(DIRECTION):
Rewrite the items from the start through the line containing "click(422, 58)", swapping "screenshot" for "screen capture" and leaving everything else unchanged. Leave the pictures out of your answer.

(Stored data entries):

*****

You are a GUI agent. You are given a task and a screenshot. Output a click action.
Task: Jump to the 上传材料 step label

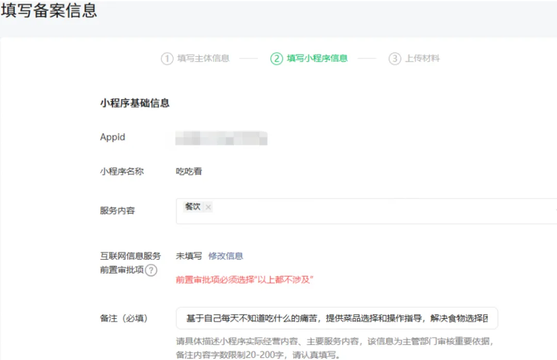click(422, 58)
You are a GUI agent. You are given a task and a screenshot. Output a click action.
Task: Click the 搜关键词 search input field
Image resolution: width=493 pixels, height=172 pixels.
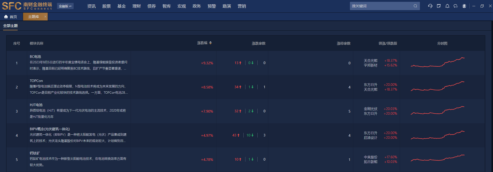(x=381, y=6)
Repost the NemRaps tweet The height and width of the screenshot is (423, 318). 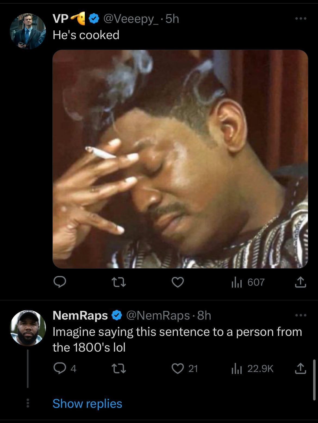119,368
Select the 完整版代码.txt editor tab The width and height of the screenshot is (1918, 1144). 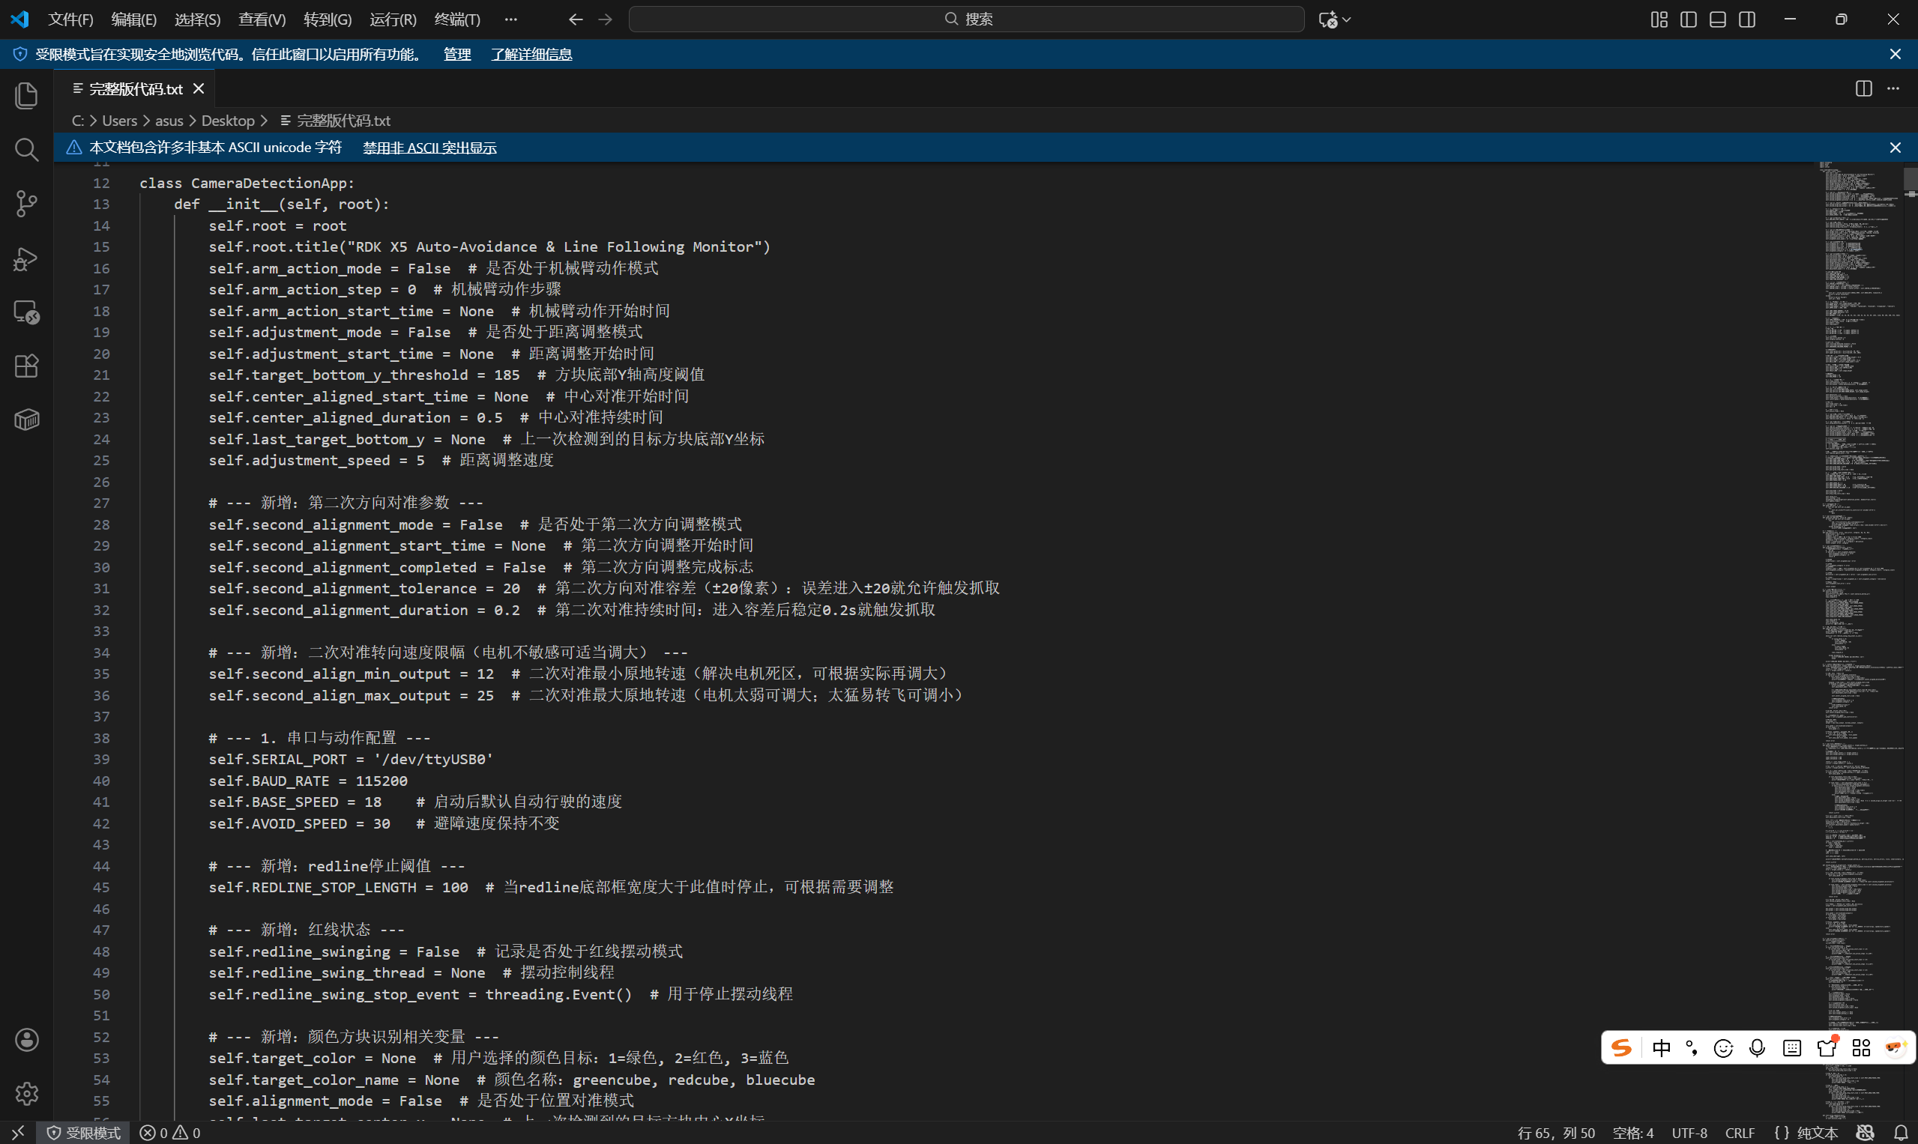tap(135, 89)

*****

(FINISHED TASK):
You are a GUI agent. You are given a task and a screen capture. Output a click action.
Task: Jump to the 上传材料 step label

click(422, 58)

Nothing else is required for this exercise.